# Pictures of My Girls!



## GAPugLady (Mar 3, 2012)

I finally got pictures of my girls on here, it took me a good while. My computer was having some technical problems. But, here they are. I hope that you enjoy them!


----------



## kathylcsw (Jul 31, 2011)

They are so cute!


----------



## Herzo (Feb 5, 2011)

Oh the cuteness I'm not sure I can stand it.


----------



## GAPugLady (Mar 3, 2012)

Thankk you for the wonderful compliments. You all have beautiful and adorable fur babies as well.


----------



## magicre (Apr 7, 2010)

ah, those pugs......gorgeous....


----------



## Kat (Jul 12, 2011)

Omg they are sooo cute! Are they all different pugs, or multiple shots of the same two?


----------



## Donna Little (May 31, 2011)

Seriously cute pictures! I love how the one is hanging out on top of the washer! Adorable!


----------



## GAPugLady (Mar 3, 2012)

Kat said:


> Omg they are sooo cute! Are they all different pugs, or multiple shots of the same two?

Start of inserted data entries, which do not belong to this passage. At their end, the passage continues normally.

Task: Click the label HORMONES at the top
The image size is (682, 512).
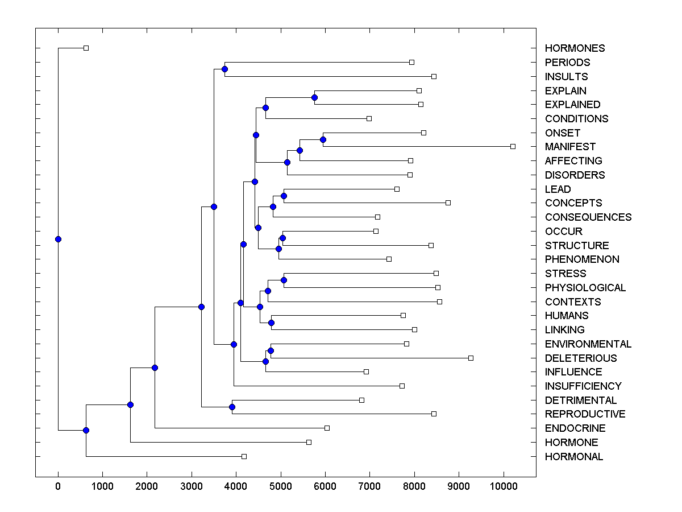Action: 575,48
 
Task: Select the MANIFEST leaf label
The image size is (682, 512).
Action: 570,147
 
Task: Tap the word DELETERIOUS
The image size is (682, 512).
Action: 580,358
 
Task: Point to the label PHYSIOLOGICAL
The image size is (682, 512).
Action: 585,288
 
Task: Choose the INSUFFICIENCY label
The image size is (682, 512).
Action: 583,386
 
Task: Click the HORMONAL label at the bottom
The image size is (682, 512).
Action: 574,457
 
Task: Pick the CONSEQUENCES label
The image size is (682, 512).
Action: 588,217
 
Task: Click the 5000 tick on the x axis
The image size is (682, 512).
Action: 280,486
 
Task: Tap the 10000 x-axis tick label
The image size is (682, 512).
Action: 503,486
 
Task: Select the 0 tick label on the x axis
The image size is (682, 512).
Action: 58,486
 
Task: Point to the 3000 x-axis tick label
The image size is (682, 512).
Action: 192,486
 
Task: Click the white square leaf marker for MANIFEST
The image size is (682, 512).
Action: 513,146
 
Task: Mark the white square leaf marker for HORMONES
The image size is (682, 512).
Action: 86,48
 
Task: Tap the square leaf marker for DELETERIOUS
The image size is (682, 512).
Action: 471,358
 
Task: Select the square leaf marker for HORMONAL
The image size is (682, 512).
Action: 244,456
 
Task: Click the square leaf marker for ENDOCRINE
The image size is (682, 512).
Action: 327,428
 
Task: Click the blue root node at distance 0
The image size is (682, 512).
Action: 58,239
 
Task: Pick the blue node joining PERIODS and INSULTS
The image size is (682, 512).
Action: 224,69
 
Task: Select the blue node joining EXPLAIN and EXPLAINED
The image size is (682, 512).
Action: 314,97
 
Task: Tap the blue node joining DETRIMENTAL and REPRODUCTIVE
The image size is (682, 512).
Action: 232,407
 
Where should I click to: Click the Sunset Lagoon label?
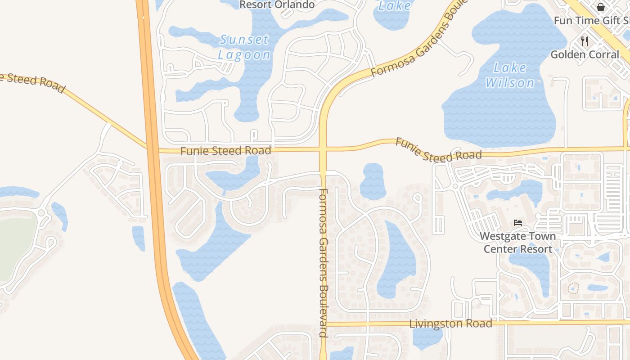[x=244, y=47]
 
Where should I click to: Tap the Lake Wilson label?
[x=509, y=75]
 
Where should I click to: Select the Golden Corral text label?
[x=585, y=55]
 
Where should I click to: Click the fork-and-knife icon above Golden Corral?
[x=585, y=41]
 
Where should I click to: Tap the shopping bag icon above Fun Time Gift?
[x=600, y=7]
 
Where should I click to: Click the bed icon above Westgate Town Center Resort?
[x=518, y=223]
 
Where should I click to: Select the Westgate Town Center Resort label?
[x=518, y=243]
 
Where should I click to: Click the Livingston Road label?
[x=450, y=324]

They multiple shots of the same two. Thanks for the compliment. Your Pug is absolutely beautiful and precious as well as adorable.


----------



## GAPugLady (Mar 3, 2012)

magicre said:


> ah, those pugs......gorgeous....


Thanks! They always keep me on my toes and keep me going.


----------



## Kat (Jul 12, 2011)

I would love to one day get a second pug... two pugs are cuter then one  lol


----------



## GAPugLady (Mar 3, 2012)

Donna Little said:


> Seriously cute pictures! I love how the one is hanging out on top of the washer! Adorable!


Thanks, you have a beautiful canine pack. I love your avatar picture.


----------



## GAPugLady (Mar 3, 2012)

Kat said:


> I would love to one day get a second pug... two pugs are cuter then one  lol


I agree with you on that. My two keep one another company whenever I'm not at home.


----------



## NewYorkDogue (Sep 27, 2011)

They are really cute. I especially like the washing machine as a pug prop...


----------



## Janet At Nutro (Mar 11, 2011)

Your Pugs are adorable!


----------



## GAPugLady (Mar 3, 2012)

NewYorkDogue said:


> They are really cute. I especially like the washing machine as a pug prop...


Thanks! You have a lovey and adorable dog.


----------



## GAPugLady (Mar 3, 2012)

Janet At Nutro said:


> Your Pugs are adorable!


Thanks, you have a beautiful Labrador Retriever.


----------